Stored data:
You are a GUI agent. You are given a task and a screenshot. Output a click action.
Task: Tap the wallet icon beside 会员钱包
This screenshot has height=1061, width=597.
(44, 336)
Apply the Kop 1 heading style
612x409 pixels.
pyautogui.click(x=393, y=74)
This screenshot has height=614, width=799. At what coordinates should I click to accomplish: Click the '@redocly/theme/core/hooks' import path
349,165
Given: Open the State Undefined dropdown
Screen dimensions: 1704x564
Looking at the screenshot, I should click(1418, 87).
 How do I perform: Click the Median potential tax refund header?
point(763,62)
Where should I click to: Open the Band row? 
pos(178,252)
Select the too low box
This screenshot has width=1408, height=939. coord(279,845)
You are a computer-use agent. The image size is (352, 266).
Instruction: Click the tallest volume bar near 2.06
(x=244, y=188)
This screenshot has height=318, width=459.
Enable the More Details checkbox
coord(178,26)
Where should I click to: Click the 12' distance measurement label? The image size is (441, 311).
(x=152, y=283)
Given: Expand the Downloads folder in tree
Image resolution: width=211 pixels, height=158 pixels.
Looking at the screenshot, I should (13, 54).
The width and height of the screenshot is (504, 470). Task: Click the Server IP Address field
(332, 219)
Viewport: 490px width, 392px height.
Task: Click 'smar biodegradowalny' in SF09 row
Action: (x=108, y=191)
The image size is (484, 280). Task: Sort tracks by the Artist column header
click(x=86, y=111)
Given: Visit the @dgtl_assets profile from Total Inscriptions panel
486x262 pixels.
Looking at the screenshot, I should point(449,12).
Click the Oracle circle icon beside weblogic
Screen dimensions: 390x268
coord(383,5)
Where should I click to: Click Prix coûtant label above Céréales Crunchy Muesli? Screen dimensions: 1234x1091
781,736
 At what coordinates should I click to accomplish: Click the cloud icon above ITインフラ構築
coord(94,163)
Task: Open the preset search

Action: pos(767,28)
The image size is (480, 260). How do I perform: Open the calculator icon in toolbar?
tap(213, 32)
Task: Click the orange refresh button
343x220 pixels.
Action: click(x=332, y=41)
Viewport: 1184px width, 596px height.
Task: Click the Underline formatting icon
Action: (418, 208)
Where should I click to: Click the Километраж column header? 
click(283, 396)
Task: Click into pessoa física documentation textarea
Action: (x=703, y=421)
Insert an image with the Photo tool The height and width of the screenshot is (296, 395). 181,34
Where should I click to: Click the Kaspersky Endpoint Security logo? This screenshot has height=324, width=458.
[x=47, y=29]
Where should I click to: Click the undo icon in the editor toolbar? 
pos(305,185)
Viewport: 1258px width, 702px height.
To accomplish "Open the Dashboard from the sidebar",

◆ Goal of the exercise: Which lines of the records above hold the word "agent"? Copy each of them.

◆ Answer section:
You are a GUI agent. You are given a task and a screenshot. Output a click action.
You are a computer-use agent. The image size is (352, 266).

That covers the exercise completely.